この商談会は、もともと宮城県内の被災地企業を支援する商談会だったが、その後、東北六県商工会議所連合会とも協力し、現在まで東北各地で開催している。

被災地の水産加工業者に絞って支援する水産商談会

「伊達な商談会」の成功により、この方式を取り入れて15年から始まったのが、水産加工品としては東北最大級の「東北復興水産加工品展示商談会(以下、水産商談会」だ。

震災から4年が過ぎ、被災した東北の太平洋沿岸部でもインフラなどの整備は少しずつ進んでいった。一方で、沿岸部の主要産業である水産加工業などを中心に喪失した販路の回復は思うように進んでいなかった。

そこで、青森県、岩手県、宮城県、福島県、茨城県沿岸部の水産関係者が一致団結して復興に向けて頑張っている姿を全国にアピールし、合わせて失われた販路の回復を後押しすることを目的に、水産商談会(主催:復興水産加工業販路回復促進センター、構成員:東北六県商工会議所連合会)が開催された。
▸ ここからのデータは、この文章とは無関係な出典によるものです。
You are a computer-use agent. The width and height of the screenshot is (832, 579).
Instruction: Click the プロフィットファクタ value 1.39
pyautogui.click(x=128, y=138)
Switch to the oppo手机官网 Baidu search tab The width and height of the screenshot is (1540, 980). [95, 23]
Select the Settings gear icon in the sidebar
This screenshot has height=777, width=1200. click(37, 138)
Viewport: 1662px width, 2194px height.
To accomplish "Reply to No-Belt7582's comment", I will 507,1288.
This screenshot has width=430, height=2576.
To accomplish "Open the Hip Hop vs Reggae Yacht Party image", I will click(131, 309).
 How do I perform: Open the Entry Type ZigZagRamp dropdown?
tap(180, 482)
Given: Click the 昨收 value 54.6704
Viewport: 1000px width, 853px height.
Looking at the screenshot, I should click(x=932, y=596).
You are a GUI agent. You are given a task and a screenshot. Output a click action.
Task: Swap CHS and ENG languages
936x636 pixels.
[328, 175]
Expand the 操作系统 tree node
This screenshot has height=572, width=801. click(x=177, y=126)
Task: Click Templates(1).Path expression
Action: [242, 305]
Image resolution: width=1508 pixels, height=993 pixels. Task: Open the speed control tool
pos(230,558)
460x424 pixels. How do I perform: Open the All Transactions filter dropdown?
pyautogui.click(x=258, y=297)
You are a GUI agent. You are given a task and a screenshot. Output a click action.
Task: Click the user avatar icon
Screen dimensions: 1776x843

水産商談会は、前述した〝仙台方式〟を取り入れ、展示会に出店する水産加工業者に専門のコーディネーターが寄り添い、高い成約率を上げている。同商談会は、仙台市にある仙台国際センター内にて年に1回開催されている(20年は新型コロナウイルス感染症の影響で中止。今年度で事業終了)。

被災企業の復興を支援する企業マッチング「結の場」

震災により甚大な被害を受けた被災地域の中小・小規模事業者は、自らの努力や既存制度の活用のみでは解決できないさまざまな課題(支援ニーズ)を抱えていた。こうした被災した中小企業などのさまざまな課題を解決するための場として、震災翌年、12年11月に第1回「結の場」(主催:復興庁、石巻商工会議所)が石巻市で開催された。以来、被災した地域の商工会議所と連携し、毎年数回開催されている。

結の場は、商談会というよりも、大手企業(支援企業)と被災した中小企業などのマッチングによる被災企業の復興や事業再開を目的としていた。このため、開催当初から結の場に期待する多くの被災企業が参加した。その目的は、新製品の開発、社員教育、販路開拓、業態変換、IT化など多岐にわたった。結の場では、支援企業が被災企業のニーズに応えるために自社の利害を超えて、技術、情報、販路など、自社の経営資源を被災企業に幅広く提供し大きな成果を挙げている。